If there’s one thing the Lego Lord of the Rings video game reinforces, it’s just how useless Merry and Pippin are.
The two hobbits are distinctive in the game because they carry a fishing rod and a wooden bucket, respectively, both of which are necessary early on to solve puzzles. In the game’s first level, for example, Merry must use his rod to fish a rock out of a pond, to be thrown at a bird to distract an evil Ringwraith so that the scared Hobbits can scamper to safety.
But other characters soon acquire these items as well, at which point Merry and Pippin are shuffled off to the background, their only subsequent roles being that of the frequent rescue subjects. The same thing sort of happens in the books and movies, which makes you wonder why Tolkien put them in the story in the first place. Comic relief?
It’s been a big year, meanwhile, for Traveller’s Tales long-running Lego franchise, which so far has included other huge entertainment properties, from Star Wars to Harry Potter to Indiana Jones. Lego Batman 2, released earlier this year, shifted the games’ structure away from the simple linear affairs of the past to the open-world format made popular by the likes of Grand Theft Auto and Assassin’s Creed. The game also introduced voice acting to the series, with characters in prior releases communicating their stories only through comical grunts and squeaks.
Lego Lord of the Rings builds on both of those advances, with the item creation system representing another big step forward. As in previous games, players can choose between a huge roster of characters, each of which has unique special abilities that are needed to solve different puzzles or access hidden areas. Legolas, for one, can hit targets with his bow or jump extra high while Gimli can shatter cracked walls and floors with his axe.

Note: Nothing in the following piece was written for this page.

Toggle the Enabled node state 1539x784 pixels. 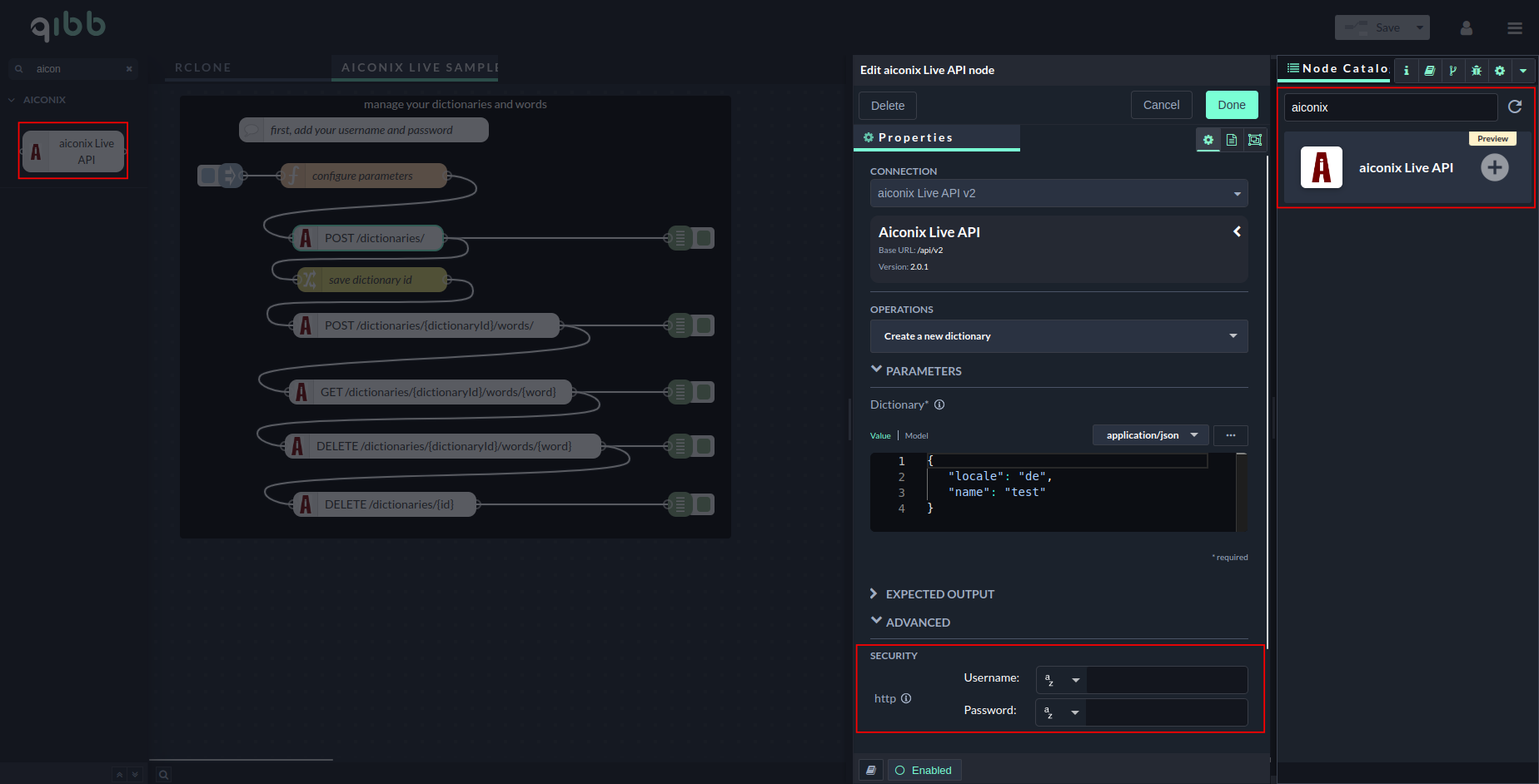pos(924,770)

Now, though, Frodo and company can also forge items like a Mithril bucket or fishing rod by collecting grey Lego bricks hidden around Middle Earth. After delivering the bricks to a blacksmith in the village of Bree, Frodo gets a fishing rod, Sam gets a bucket and Merry and Pippin are never needed again.
By adding another level of thinking and planning to the puzzle solving, Traveller’s Tales has made the exploration of the large open world of Lego Middle Earth more exciting and ultimately more rewarding. It also makes the finishing the game a little easier now that you don’t have to spend lots of time looking for that one character with that very specific ability needed to access a hidden area; you can craft an item that gets you there instead.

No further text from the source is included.